─── The input

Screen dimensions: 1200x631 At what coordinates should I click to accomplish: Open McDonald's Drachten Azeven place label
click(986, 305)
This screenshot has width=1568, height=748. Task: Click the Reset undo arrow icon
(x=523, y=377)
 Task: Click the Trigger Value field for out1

──────
─── The input

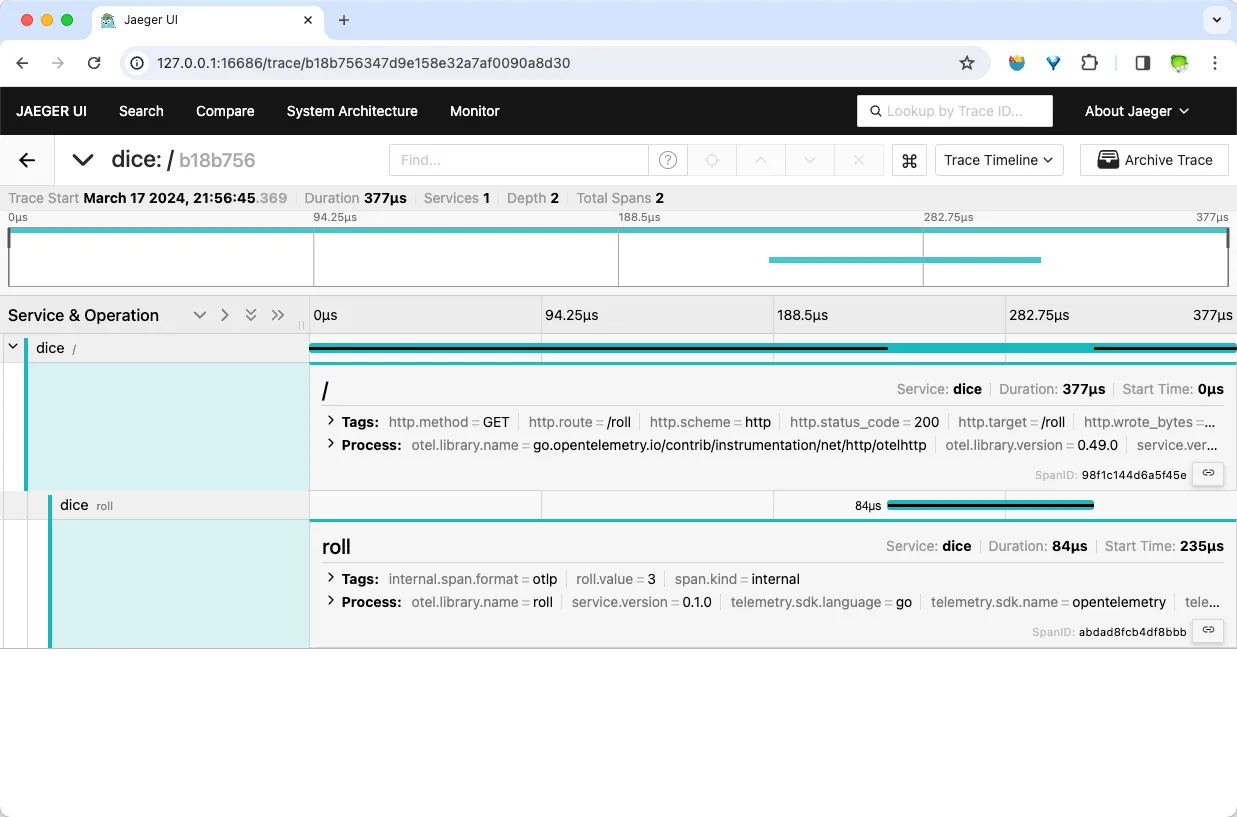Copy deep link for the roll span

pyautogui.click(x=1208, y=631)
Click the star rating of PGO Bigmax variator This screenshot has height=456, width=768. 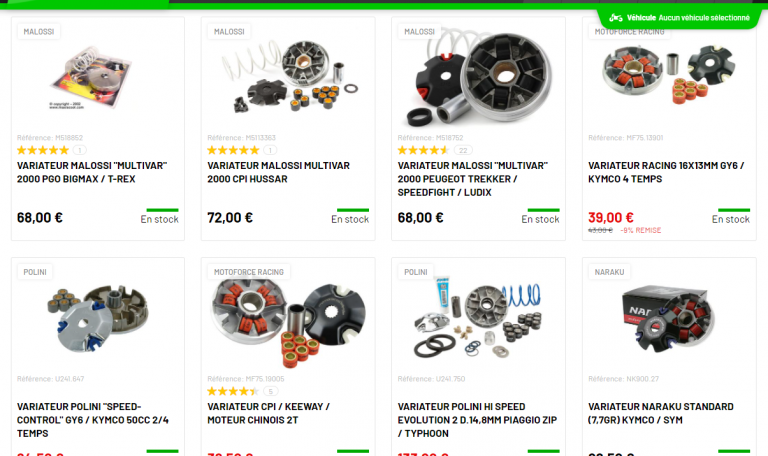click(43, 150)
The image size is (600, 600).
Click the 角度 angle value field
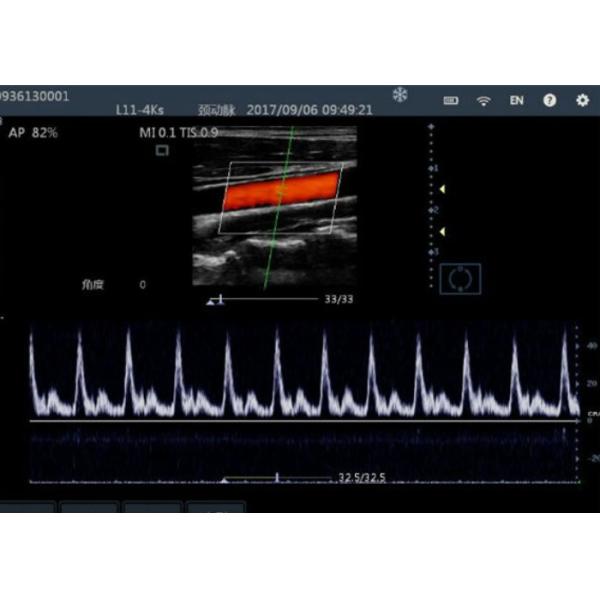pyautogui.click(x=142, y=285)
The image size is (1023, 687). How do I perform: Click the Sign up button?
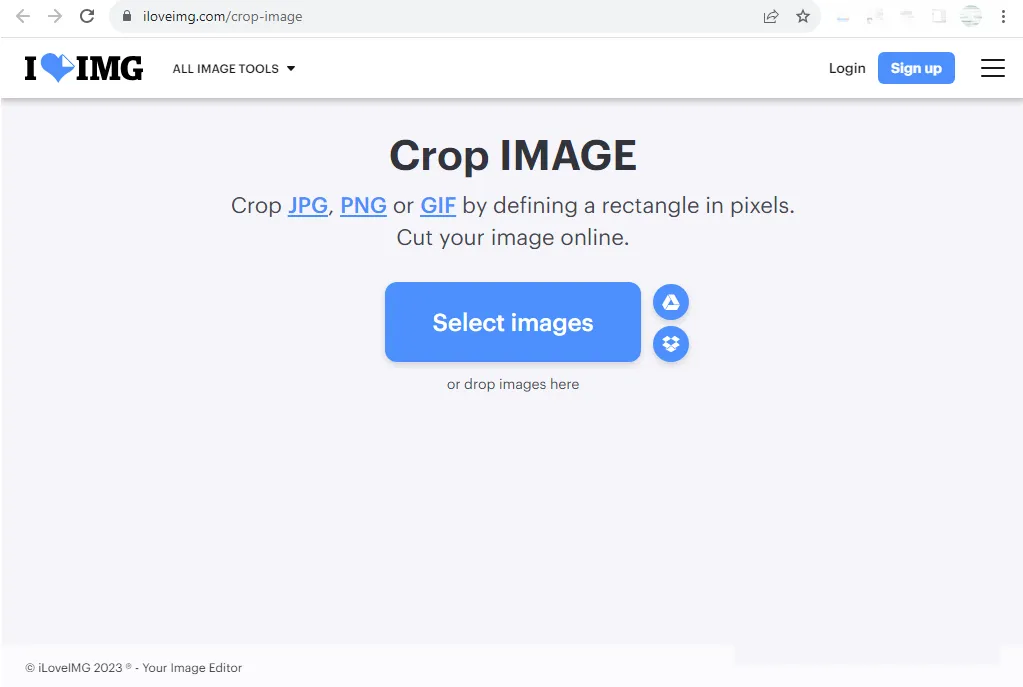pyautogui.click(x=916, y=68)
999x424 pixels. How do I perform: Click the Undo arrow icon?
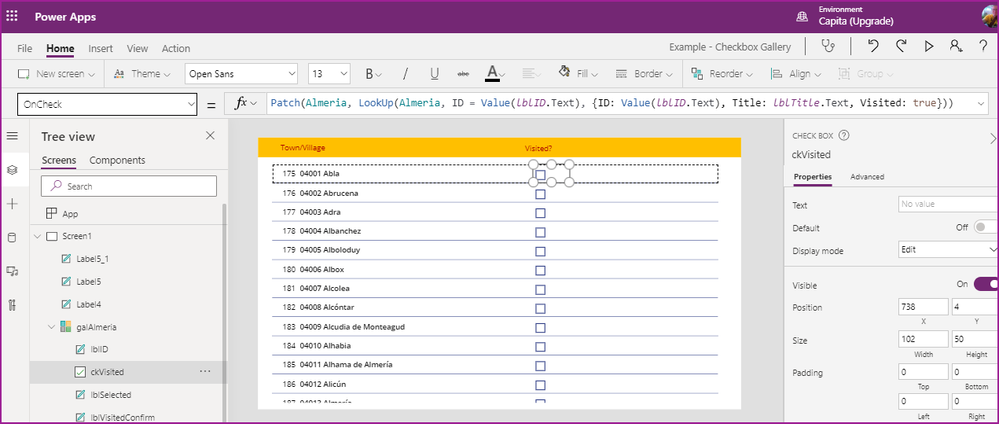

──────
─── The input

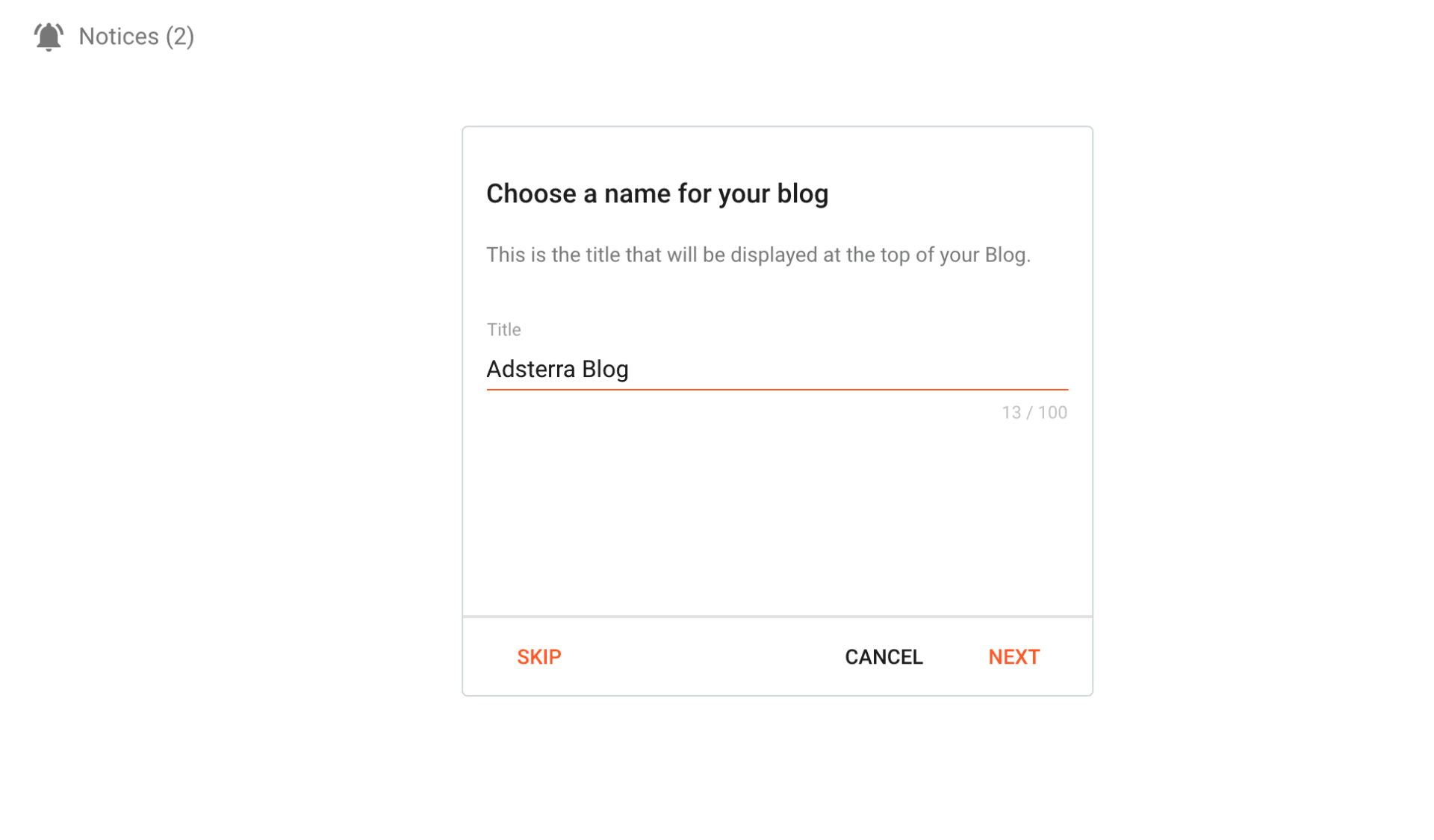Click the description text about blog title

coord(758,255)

──────

=== Task item ===
Looking at the records above, return exactly the lines from the line with "Screen dimensions: 1200x631" to the line with "Task: Click the Trigger Value field for out1", both ends included.

=== Result ===
Screen dimensions: 1200x631 At what coordinates should I click to accomplish: Open McDonald's Drachten Azeven place label
click(986, 305)
This screenshot has width=1568, height=748. Task: Click the Reset undo arrow icon
(x=523, y=377)
 Task: Click the Trigger Value field for out1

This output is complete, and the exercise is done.